Sport's Power to Inspire
A common thread I have noticed when writing the Sustainable Development Goal articles is the ability for sport to raise awareness on many issues. Similarly to an earlier article on Sport as a Form of Protest, sport can raise awareness on many social issues and help inspire people.
It is often a talking point for many in the sport industry that it has a huge capacity to inspire people. Often this is in the context of the Olympics or other major sporting events. This inspiration often compounds in becoming more active and getting more involved in community sport and recreation. In an article from the BBC, it highlights that since London won the bid to host the 2012 Olympics in 2005, 1.4 million more people are participating in sport in 2013. While this inspiration is important, this is not the kind of inspiration that I am talking about.
The inspiration that I am talking about is how sport can emotionally move people. Sport can pull on our heart strings and make us passionate about important causes.

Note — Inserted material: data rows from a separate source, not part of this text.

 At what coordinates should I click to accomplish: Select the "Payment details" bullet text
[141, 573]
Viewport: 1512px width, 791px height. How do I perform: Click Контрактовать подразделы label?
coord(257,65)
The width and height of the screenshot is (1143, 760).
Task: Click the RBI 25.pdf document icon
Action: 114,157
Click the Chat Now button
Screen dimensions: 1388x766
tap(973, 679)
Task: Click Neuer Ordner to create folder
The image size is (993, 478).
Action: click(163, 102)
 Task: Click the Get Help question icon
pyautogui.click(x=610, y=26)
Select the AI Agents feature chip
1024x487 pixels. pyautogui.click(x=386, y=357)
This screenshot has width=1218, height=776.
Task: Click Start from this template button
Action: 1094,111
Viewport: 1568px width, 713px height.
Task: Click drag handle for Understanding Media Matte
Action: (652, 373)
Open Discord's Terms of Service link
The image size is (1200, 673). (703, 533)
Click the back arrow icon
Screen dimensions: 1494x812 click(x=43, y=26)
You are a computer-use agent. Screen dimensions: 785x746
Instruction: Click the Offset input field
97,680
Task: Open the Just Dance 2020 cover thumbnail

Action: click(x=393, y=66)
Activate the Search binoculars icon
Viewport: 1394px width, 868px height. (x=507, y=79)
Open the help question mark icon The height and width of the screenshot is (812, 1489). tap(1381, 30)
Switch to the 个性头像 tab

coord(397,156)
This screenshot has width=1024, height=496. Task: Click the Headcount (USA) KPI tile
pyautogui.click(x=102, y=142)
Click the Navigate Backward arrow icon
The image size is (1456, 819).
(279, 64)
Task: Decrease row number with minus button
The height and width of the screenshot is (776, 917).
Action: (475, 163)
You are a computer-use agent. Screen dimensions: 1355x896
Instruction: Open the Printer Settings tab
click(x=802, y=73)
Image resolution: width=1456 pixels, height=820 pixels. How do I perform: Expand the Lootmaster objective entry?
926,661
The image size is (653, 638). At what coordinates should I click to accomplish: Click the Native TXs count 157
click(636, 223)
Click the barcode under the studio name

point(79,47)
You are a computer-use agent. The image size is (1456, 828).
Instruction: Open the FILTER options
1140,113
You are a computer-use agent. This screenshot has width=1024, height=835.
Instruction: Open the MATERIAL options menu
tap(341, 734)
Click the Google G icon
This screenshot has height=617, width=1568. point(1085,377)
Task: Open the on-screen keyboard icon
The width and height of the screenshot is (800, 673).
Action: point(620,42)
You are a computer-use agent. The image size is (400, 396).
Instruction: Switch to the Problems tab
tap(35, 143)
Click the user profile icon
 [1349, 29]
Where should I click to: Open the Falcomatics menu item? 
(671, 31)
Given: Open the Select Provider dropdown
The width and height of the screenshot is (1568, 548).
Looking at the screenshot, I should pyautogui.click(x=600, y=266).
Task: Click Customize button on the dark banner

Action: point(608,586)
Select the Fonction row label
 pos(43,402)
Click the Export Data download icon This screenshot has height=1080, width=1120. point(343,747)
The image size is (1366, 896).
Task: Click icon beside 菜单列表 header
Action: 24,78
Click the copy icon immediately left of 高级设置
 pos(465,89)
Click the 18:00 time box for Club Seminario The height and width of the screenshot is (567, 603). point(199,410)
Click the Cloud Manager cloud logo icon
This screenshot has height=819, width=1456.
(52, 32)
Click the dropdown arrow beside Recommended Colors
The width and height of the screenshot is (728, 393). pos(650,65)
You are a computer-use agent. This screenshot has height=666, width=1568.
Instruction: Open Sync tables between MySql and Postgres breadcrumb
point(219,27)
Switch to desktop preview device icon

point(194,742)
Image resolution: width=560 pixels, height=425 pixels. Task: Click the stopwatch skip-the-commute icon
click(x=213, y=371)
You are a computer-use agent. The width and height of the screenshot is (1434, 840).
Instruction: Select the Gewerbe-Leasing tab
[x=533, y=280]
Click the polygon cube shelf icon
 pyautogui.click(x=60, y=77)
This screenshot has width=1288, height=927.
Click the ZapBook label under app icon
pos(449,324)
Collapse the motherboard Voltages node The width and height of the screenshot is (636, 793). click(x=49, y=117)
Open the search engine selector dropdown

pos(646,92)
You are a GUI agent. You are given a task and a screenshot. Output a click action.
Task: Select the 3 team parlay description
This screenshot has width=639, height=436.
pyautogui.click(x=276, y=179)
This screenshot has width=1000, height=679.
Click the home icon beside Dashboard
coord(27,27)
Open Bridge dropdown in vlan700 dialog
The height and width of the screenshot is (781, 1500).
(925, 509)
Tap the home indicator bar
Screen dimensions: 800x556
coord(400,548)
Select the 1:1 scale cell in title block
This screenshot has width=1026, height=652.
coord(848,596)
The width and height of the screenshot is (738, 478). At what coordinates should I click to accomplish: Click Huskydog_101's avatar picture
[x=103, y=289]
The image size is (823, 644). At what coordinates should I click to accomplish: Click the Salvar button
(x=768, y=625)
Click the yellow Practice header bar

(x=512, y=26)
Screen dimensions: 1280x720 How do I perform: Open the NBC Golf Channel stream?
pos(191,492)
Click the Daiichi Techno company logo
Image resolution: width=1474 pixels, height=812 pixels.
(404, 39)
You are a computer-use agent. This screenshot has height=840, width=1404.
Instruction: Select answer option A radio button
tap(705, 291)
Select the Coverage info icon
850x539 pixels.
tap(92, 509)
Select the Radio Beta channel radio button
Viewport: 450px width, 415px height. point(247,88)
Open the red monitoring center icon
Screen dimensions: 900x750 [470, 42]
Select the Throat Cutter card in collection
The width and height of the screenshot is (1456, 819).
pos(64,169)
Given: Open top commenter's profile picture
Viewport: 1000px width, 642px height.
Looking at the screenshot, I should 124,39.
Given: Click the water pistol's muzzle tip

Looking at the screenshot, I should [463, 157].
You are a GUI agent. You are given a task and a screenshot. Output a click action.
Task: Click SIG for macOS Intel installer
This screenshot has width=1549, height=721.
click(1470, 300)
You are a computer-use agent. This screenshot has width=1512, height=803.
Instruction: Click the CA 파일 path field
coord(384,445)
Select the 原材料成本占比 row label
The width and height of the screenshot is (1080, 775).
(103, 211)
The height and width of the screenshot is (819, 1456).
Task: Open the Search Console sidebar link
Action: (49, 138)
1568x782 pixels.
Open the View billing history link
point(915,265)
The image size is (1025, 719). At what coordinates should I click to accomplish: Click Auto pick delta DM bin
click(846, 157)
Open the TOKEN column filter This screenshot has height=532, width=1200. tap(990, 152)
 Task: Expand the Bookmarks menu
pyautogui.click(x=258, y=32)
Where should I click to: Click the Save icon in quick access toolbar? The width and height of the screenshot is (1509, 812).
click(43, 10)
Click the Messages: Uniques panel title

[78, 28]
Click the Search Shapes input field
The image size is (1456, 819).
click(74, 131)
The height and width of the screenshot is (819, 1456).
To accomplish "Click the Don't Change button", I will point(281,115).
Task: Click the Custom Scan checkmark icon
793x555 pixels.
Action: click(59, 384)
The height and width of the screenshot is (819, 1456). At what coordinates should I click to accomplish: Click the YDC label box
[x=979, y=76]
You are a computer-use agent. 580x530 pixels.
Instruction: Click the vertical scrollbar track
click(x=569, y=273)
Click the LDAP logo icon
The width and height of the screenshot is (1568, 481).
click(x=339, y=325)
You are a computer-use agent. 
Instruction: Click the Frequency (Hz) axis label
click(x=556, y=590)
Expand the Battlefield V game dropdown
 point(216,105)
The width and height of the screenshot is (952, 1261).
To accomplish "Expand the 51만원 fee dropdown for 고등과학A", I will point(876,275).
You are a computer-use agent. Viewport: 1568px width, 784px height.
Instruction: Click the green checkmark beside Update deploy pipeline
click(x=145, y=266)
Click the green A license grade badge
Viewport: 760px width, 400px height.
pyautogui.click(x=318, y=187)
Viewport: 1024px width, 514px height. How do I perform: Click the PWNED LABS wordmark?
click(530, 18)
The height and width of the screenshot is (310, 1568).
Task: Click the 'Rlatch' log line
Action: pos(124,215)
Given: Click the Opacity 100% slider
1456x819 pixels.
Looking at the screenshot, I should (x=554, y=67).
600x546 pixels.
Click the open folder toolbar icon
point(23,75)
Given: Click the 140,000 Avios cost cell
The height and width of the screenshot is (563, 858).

Every Canadian is familiar with Terry Fox and his Marathon of Hope in 1980. Terry Fox was a young man diagnosed with cancer and lost his leg to cancer when he was 18. He ran 3,339 miles from St. John’s Newfoundland (Canada’s most eastern city), through 6 provinces to Thunder Bay Ontario. He ran almost a full marathon a day for 143 days. Canadians lined the streets to see him run by. He was forced to stop when the cancer spread to his lungs.
The Marathon of Hope was to raise money to fight cancer. To this day, more than $800,000,000 has been raised in Terry’s name for cancer research. Each year, the Terry Fox Walk/Run is held in September. Thousands of Canadians participate in this event in schools, and in community events to raise money for cancer research.
The Marathon of Hope has had a considerable effect on Canadians. In 1999, Terry Fox was voted as Canada’s Greatest Hero in a survey. He used sport to inspire millions of Canadians in 1980 and for the 40 years since. The Terry Fox Run is now in over 25 countries around the world.
Another great Canadian, Clara Hughes used sport to raise awareness and connect with Canadians on the importance of mental health. In 2013, she initiated annual bike rides across Canada for this social issue. Clara’s Big Ride has inspired people to speak more openly about mental health, and has helped decrease the stigma associated with mental health.
0Mégot is a campaign where the four swimmers will swim the 360km from Paris to the ocean. Highlighting the path of cigarette butts take from the city into the ocean. This campaign is to raise awareness of the issue of pollution in the oceans.
Some of the other campaigns that have used sport to raise awareness and inspire people are:
While many of these events may not be able to be held in person this year, they are adapting to be held virtually.
Sport is more than just inspiring people to be more active and live healthier lives. Sport is about inspiring the best of us. Inspiring us to dream of a better world. Sport cannot stop cancer on it’s own, or stop ocean pollution, but it can be used to inspire people to donate, change their habits and contribute to building a better world. Sport is one of the most versatile tools that we have to inspire change in our society. I highlighted a few examples of how sport can be used in this way, but there are endless other examples of sport being used in this way.